_SOURCE EXTRACT_:
------------------------

A psychiatric evaluation of the man in custody for Saturday’s attack revealed he was experiencing “paranoid delirium,” prosecutor Nicolas Jacquet said.

The suspect reported he “heard voices” telling him to kill, according to Jacquet. A 19-year-old man died after being stabbed with a knife in the attack outside a subway station in the Lyon suburb of Villeurbanne.

Passers-by surrounded and apprehended the assailant before police arrived, according to the prosecutor. He thanked them.

“Their courageous, responsible intervention was decisive,” Jacquet told reporters.

A witness broadcaster BFMTV identified as Sofiane described trying to help people who were stabbed and rounding up others to go after the attacker.

The man from Afghanistan in custody has been living in a French center for asylum-seekers, and held a temporary French residency card, Jacquet said. The suspect was first recorded in France in 2009, and subsequently traveled to Britain, Italy, Germany and Norway before returning to France in 2017.

------------------------

_STORED DATA_:

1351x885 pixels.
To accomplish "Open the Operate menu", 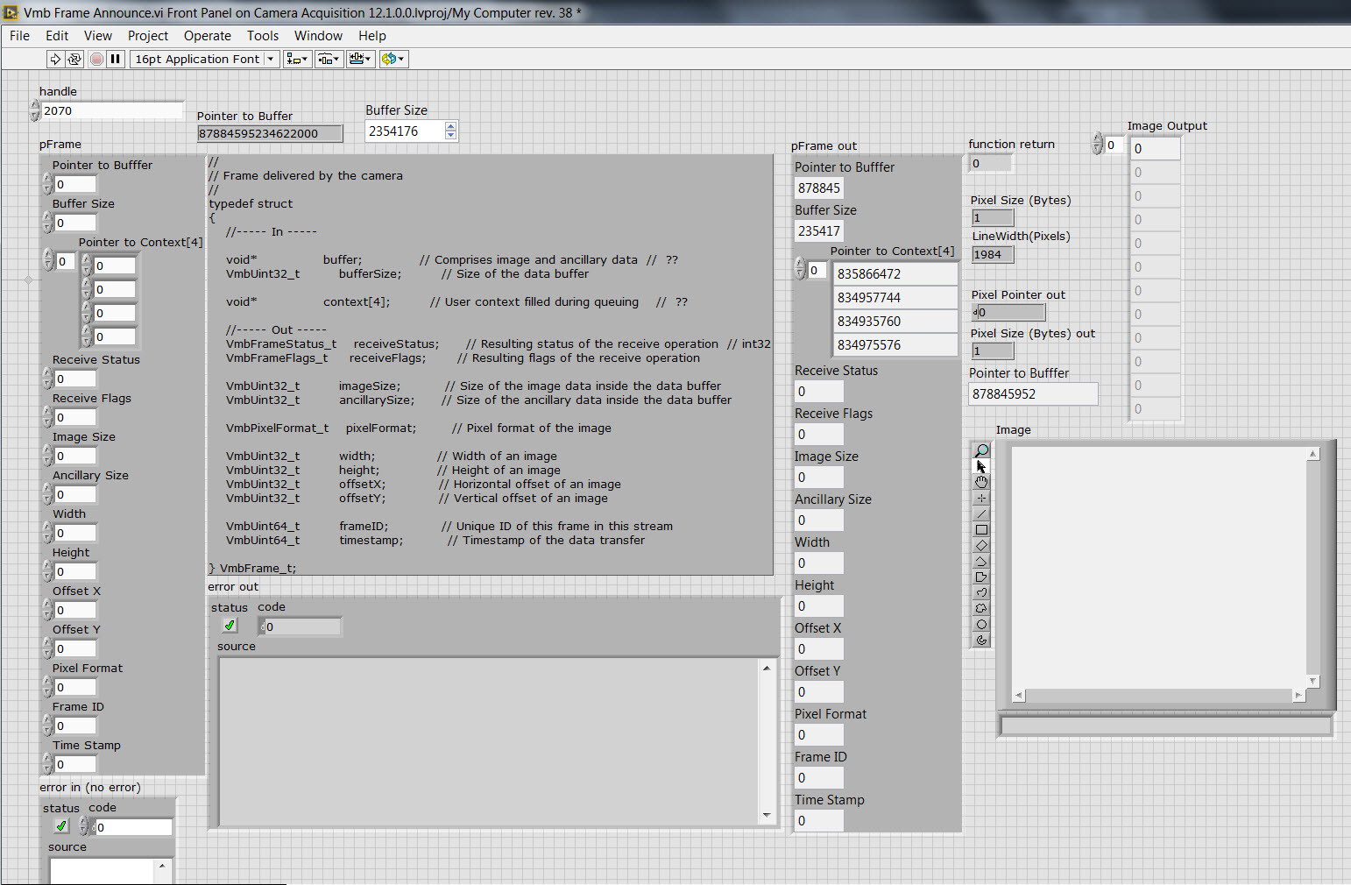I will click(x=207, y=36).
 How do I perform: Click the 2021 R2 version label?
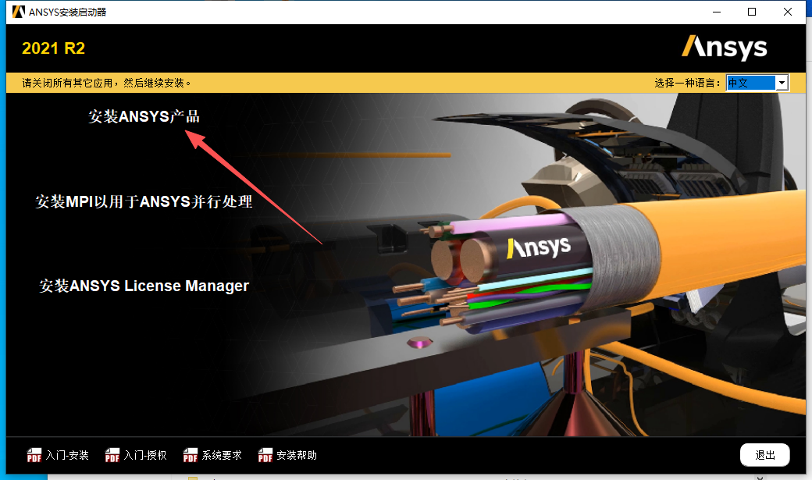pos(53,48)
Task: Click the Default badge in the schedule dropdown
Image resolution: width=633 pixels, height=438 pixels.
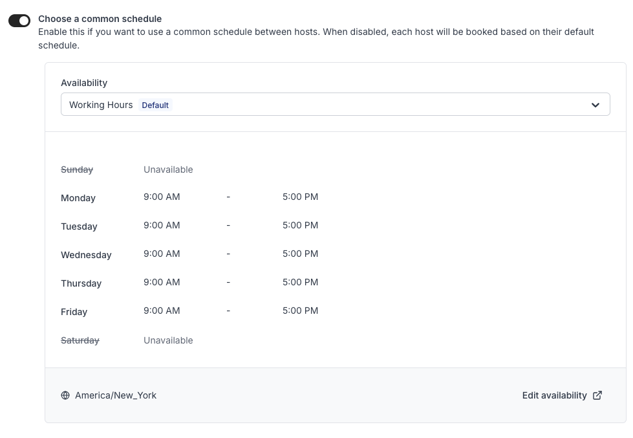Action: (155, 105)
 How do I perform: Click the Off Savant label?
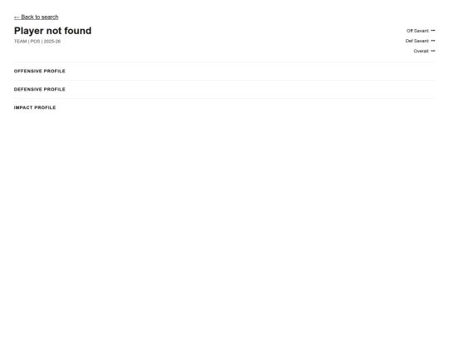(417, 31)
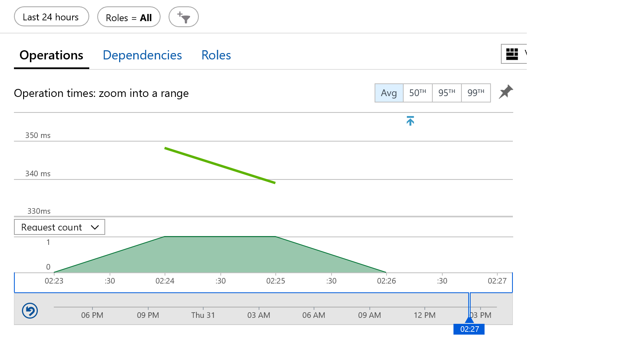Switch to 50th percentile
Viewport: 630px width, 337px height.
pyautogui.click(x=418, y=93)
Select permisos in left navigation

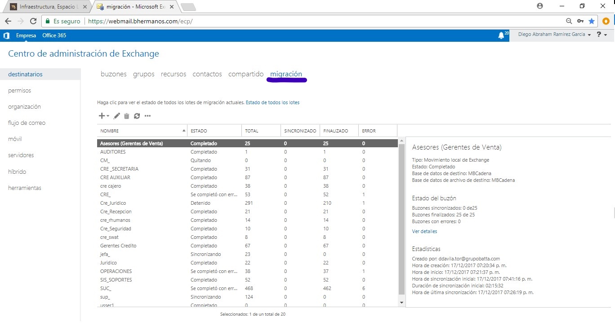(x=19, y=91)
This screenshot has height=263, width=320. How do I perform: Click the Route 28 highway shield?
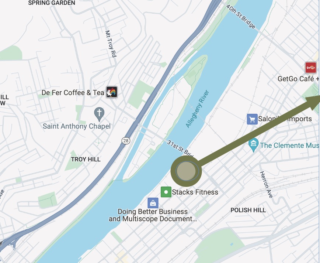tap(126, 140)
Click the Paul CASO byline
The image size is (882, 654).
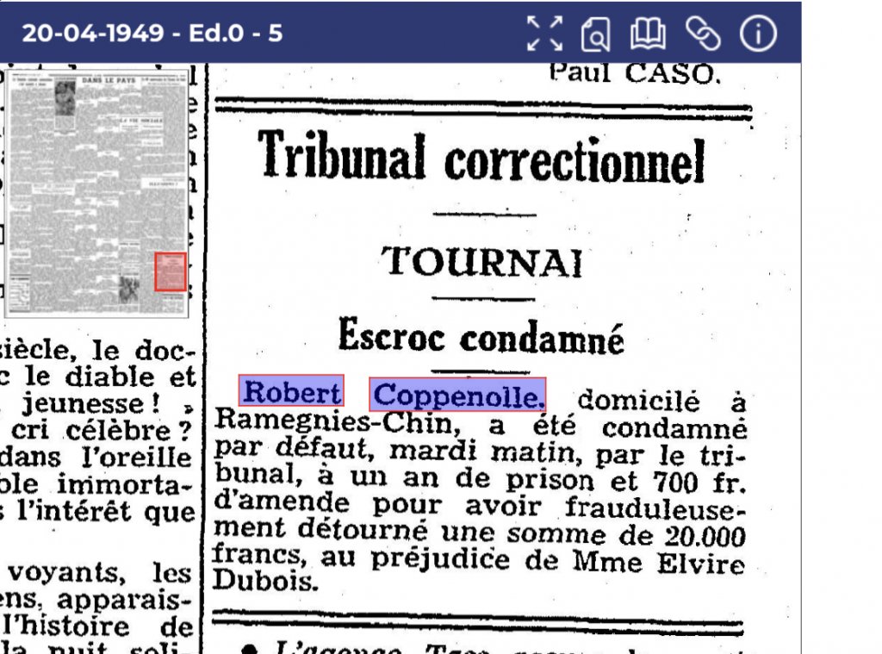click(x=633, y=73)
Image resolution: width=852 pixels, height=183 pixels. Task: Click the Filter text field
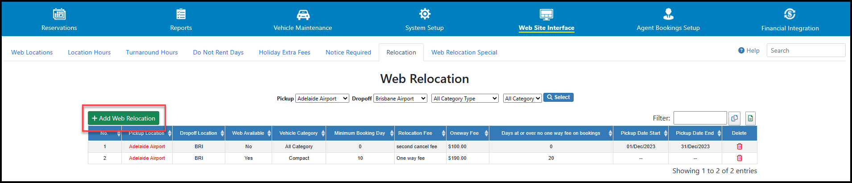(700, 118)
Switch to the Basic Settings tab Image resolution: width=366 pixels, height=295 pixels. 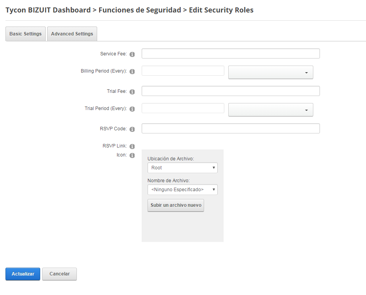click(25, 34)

------------------------

_EXERCISE SET_:
(A) Echo the passage of the Villeurbanne attack report starting at "The man from" and ending at "France in 2017.", copying it word for word.
(B) In the listing, rewrite the lines starting at the one containing "How do I perform: Click the 2021" and ending at the one containing "Action: (155, 105)", with the requests kept in. Multiply every coordinate in the answers by 0.4, and round each result to a whole number with halves rounded up. Give only those lines, and leave the pictures out.

_SOLVED PROBLEMS_:
(A)
The man from Afghanistan in custody has been living in a French center for asylum-seekers, and held a temporary French residency card, Jacquet said. The suspect was first recorded in France in 2009, and subsequently traveled to Britain, Italy, Germany and Norway before returning to France in 2017.

(B)
 How do I perform: Click the 2021 R2 version label?
pos(21,19)
Task: Click the Default badge in the schedule dropdown
Image resolution: width=633 pixels, height=438 pixels.
Action: (62, 42)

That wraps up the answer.